Description:
We are looking for someone who thrives on autonomy and has experience driving long-term projects to completion. You are detail and quality oriented, and excited about the prospects of having a big impact with data. Our tech stack includes Airflow, EMR, PySpark, and various AWS services.
Responsibilities:
- Must Hands on Experience in Aws Services (EMR, S3, Redshift, Lambda) PySpark, Apache Airflow, Python and Ec2.
- Develops and maintains scalable data pipelines and builds out new API integrations to support continuing increases in data volume and complexity.
- Collaborates with analytics and business teams to improve data models that feed business intelligence tools, increasing data accessibility and fostering data-driven decision making across the organization.
- Implements processes and systems to monitor data quality, ensuring production data is always accurate and available for key stakeholders and business processes that depend on it.

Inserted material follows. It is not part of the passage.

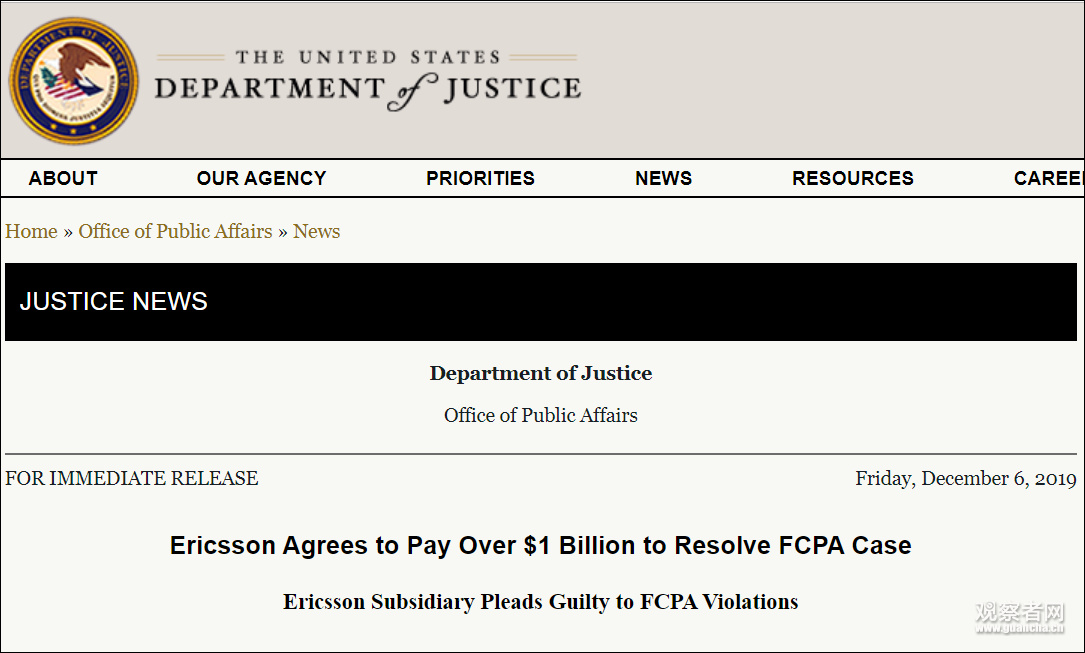Click the Ericsson $1 Billion headline

coord(540,545)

- Writes unit/integration tests, contributes to engineering wiki, and documents work.
- Performs data analysis required to troubleshoot data related issues and assist in the resolution of data issues.
- Works closely with a team of frontend and backend engineers, product managers, and analysts.
- Designs data integrations and data quality framework.
- Designs and evaluates open source and vendor tools for data lineage.
- Works closely with all business units and engineering teams to develop strategy for long term data platform architecture.